Selected text:
* BEGIN *

Published: August 17, 2021 | Comments
Successful companies make it a strategic priority to retain customers because they know retention has a significant impact on their bottom line. When considering a company’s assets and liabilities, customers should be viewed as the greatest asset, and diligent work and time should be dedicated to making sure losing customers doesn’t hold much weight on the liability side of the balance sheet.
That’s because the cost of customer churn can be a cost multiplier. Here’s why:
Loss of revenue
When a company loses a customer, there is the obvious loss of their business, which includes any immediate loss to a company’s revenue, the loss of what could’ve been that customer’s recurring business, and the potential loss of a referral.
To compound the cost, new customers are not nearly as likely to try new products or spend as much. In contrast, an existing customer is 50% more likely to try a new product and spend over 30% more than a new one.

* END *

Raw records:
* BEGIN *

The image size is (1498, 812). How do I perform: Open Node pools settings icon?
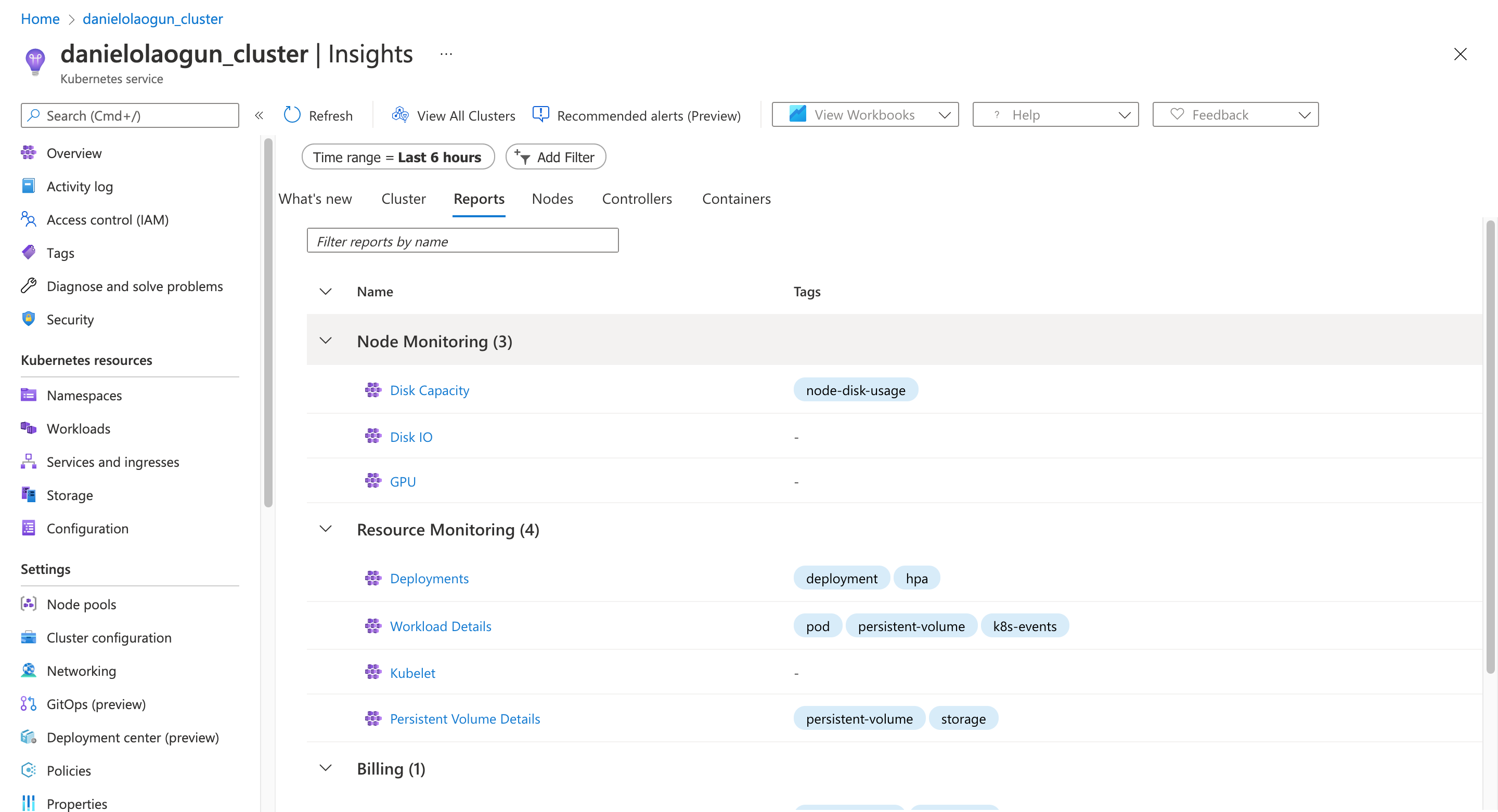tap(29, 604)
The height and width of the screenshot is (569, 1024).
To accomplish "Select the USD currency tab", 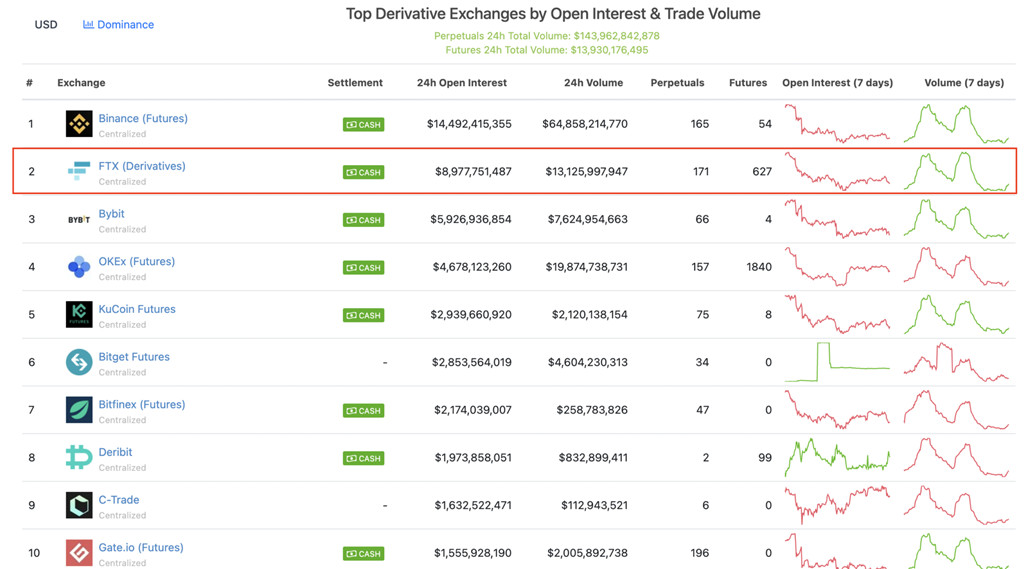I will click(x=46, y=24).

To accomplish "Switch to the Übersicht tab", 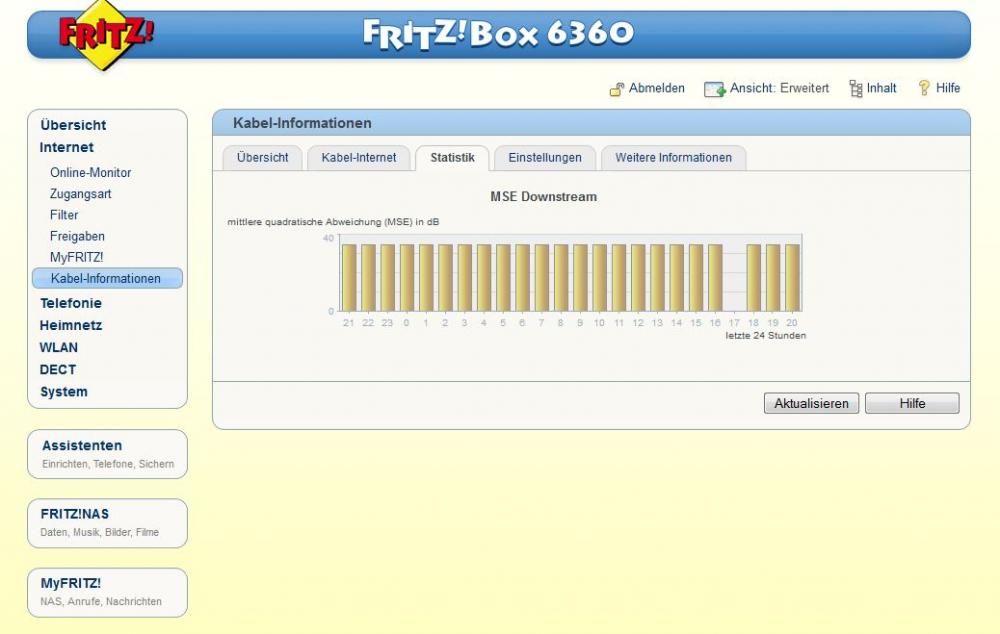I will (262, 158).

* END *

Stated goal:
Continue the text on the cost of customer churn, picking up right after its last sentence.

Response to the exercise:
Increased cost of acquisition
Customer churn does not just mean the loss of revenue. It includes the expensive cost of trying to acquire new customers to replace those lost. Unfortunately, most companies focus more on customer acquisition than customer retention, despite the fact that it costs five times more to attract a new customer than to retain a current one.
So, customer churn is expensive. You want to avoid it. Where do you start? A company needs to identify why they are losing your customers by verifying and assessing the current state. By performing an honest assessment, you will identify factors needed to ultimately drive customer retention.
Consider the possibility that your customer experience is not what it should be, as churn is most closely tied to customer satisfaction. Consider the statistics below about American consumers:
More than half of Americans changed their mind about a planned purchase because of bad service (American Express)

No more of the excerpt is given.